Bakounine et la philosophie
Dans cette rubrique du blog, je souhaiterais m’intéresser aux rapports que Bakounine a entretenus avec la philosophie, non seulement parce que j’ai moi-même une formation de philosophe, mais aussi parce que le rapport de Bakounine à la philosophie fait partie des éléments qui sont le plus constamment minorés par les commentateurs. Je reviendrai d’ailleurs dans un prochain billet sur la mauvaise réputation de Bakounine comme théoricien.

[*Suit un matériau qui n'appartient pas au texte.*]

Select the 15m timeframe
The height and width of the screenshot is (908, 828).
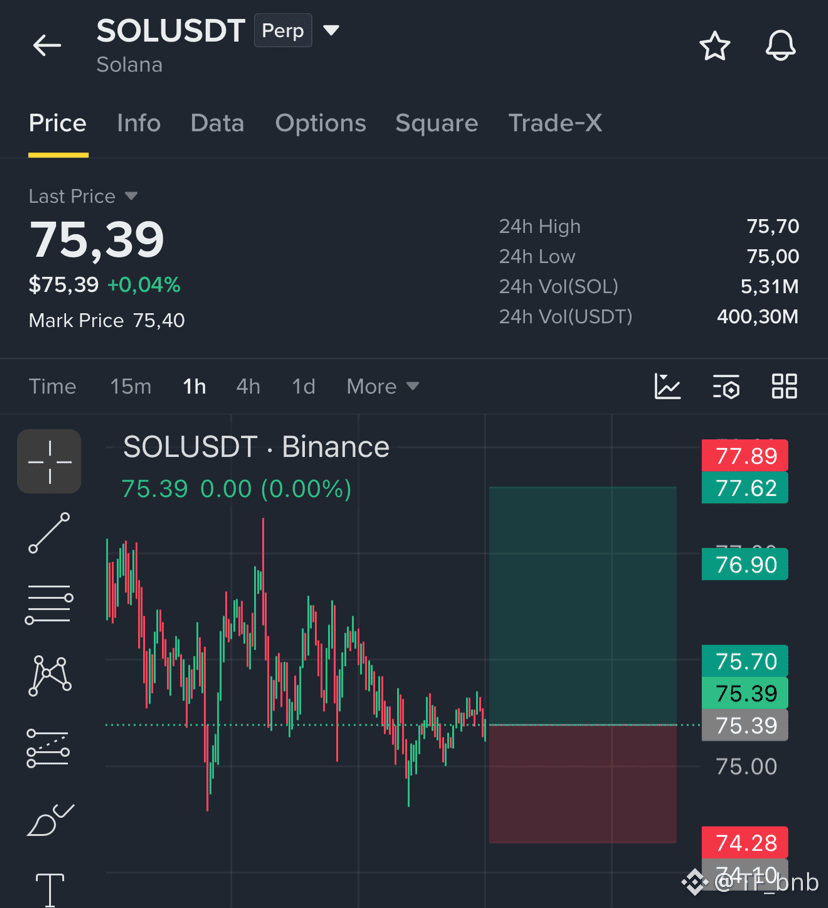(131, 386)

Alors, Bakounine philosophe? Non, et lui-même a très vite cessé de nourrir la moindre ambition sur ce terrain. Mais dire cela, ce n’est pas encore régler la question de ses rapports à la philosophie. Dans les prochains billets de cette rubrique, je reviendrai sur les différents aspects de la question, à savoir: que Bakounine a reçu une formation philosophique, qu’il a rompu avec la philosophie, qu’il s’en est tenu éloigné pendant plus de 20 ans, puis qu’il a décidé de combattre aussi sur ce terrain dans la dernière période de son œuvre.
La formation philosophique de Bakounine: Bakounine a reçu une formation philosophique au sein de laquelle on peut distinguer deux étapes. Tout d’abord une étape autodidactique, au sein de ce que l’on appelle le cercle de Stankevitch, du nom de ce jeune noble russe qui initia nombre de ses camarades à la philosophie allemande au cours de la 2ème moitié des années 1830. Ensuite une étape plus systématique, qui voit Bakounine quitter la Russie pour l’Allemagne, pays dans lequel il suit les cours de Schelling à l’Université de Berlin (aux côtés d’Engels et de Kierkegaard) et prend des leçons particulières sur la philosophie de Hegel avec un disciple orthodoxe de ce dernier, Karl Werder. Au cours de cette période (qui court de 1836 à 1842), Bakounine envisage sérieusement (c’est du moins ce qu’il dit à sa famille au moment de partir en Allemagne) de devenir professeur de philosophie.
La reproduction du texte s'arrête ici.